*Work request*
Although the data holds pictures, return only the lines from the one containing "Task: Enable the BTC currency checkbox" to the end, exactly, and without them.

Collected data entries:
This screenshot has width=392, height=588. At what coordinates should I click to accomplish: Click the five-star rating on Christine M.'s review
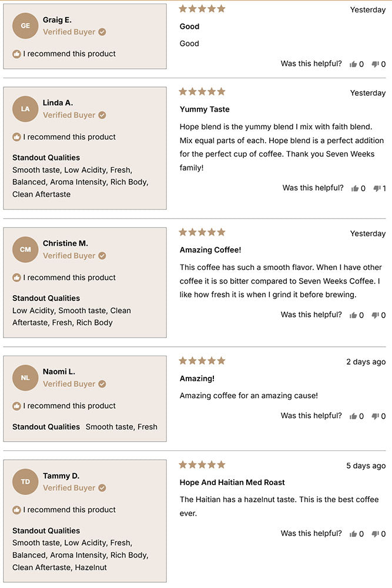(202, 232)
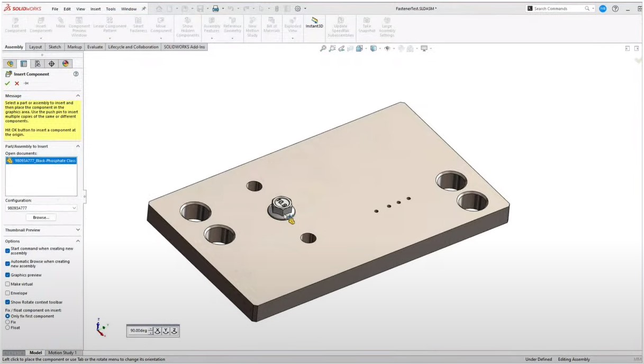644x364 pixels.
Task: Select the Float radio button
Action: [7, 327]
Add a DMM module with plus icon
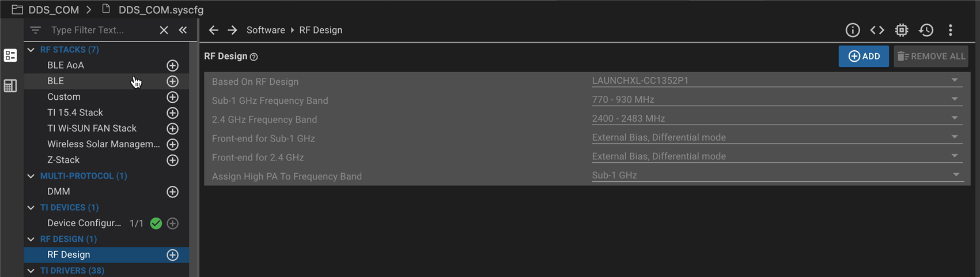This screenshot has width=980, height=277. pos(172,192)
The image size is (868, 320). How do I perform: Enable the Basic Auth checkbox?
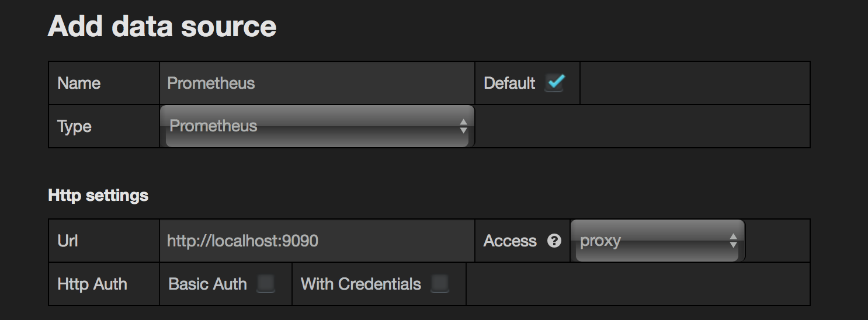coord(266,284)
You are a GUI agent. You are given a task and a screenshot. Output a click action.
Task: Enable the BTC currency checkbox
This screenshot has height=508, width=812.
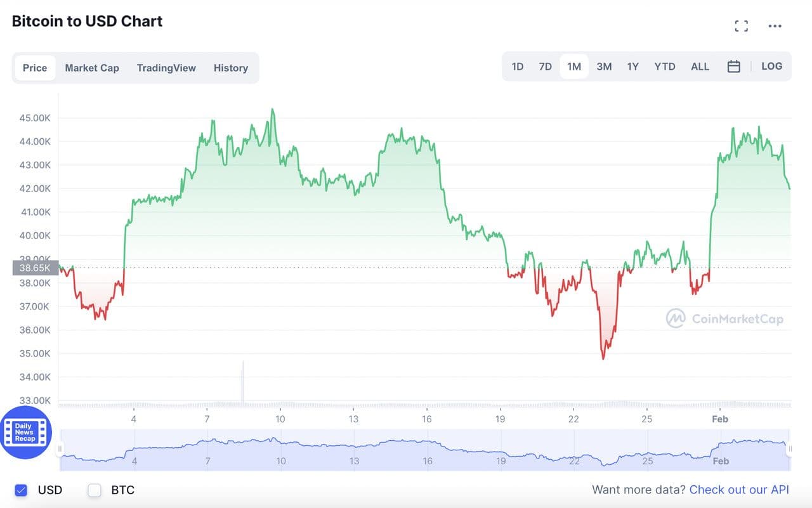click(95, 490)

*Answer space*
Task: Enable the BTC currency checkbox
This screenshot has height=508, width=812.
click(95, 490)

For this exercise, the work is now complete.